Brian Trapp: I have an announcement: Sex is back. I know what you’re thinking: Turn on the television; it didn’t go anywhere. And that’s my point. In a culture that doesn’t really hold back on what happens in the bedroom (or car . . . or office), sex should be less interesting as material for literary fiction.
Well . . . I don’t know what happened, but lately these CR submissions are making me blush. I am no Puritan, but I’m slightly uncomfortable with the amount of prostitution stories we’ve been getting. We’re talking fortyish fallen-housewife prostitutes. Chinese-village prostitutes. Indian-child prostitutes. Some of these stories are comic or tragic or in between, but they’re all about the ancient transaction. This is not a bad thing. Literary fiction has no boundaries or borders. But I will say this: Even when writing about sex and prostitutes (and sex with prostitutes), restraint and style are still very much appreciated.

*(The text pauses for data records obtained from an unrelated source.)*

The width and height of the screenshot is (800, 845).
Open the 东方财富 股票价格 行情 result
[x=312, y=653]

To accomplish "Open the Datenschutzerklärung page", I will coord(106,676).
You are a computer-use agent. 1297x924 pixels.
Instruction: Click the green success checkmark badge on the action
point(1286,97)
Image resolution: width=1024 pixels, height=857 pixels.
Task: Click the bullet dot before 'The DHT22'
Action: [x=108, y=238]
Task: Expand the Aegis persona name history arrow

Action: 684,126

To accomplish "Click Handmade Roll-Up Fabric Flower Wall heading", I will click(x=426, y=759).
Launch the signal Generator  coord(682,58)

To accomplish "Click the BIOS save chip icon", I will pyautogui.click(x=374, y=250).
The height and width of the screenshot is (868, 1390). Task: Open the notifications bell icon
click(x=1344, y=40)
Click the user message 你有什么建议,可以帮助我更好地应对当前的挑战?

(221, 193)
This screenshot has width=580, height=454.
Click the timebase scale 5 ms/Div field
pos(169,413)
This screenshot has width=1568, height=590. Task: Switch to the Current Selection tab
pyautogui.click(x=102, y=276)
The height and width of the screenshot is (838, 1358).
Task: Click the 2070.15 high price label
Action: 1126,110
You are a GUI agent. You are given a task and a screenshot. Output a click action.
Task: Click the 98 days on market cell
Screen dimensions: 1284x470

Carnal acts are part of human experience, but when represented in fiction, they often become mired by overwrought and purple prose or else fall into uninspired, pornographic stereotype. If sex is back, then so be it, but let’s not have literary fiction compete with the dark corners of the internet or the latest incarnation of Fifty Shades of Grey. Sex in fiction should be as weird or beautiful or awkward as life itself.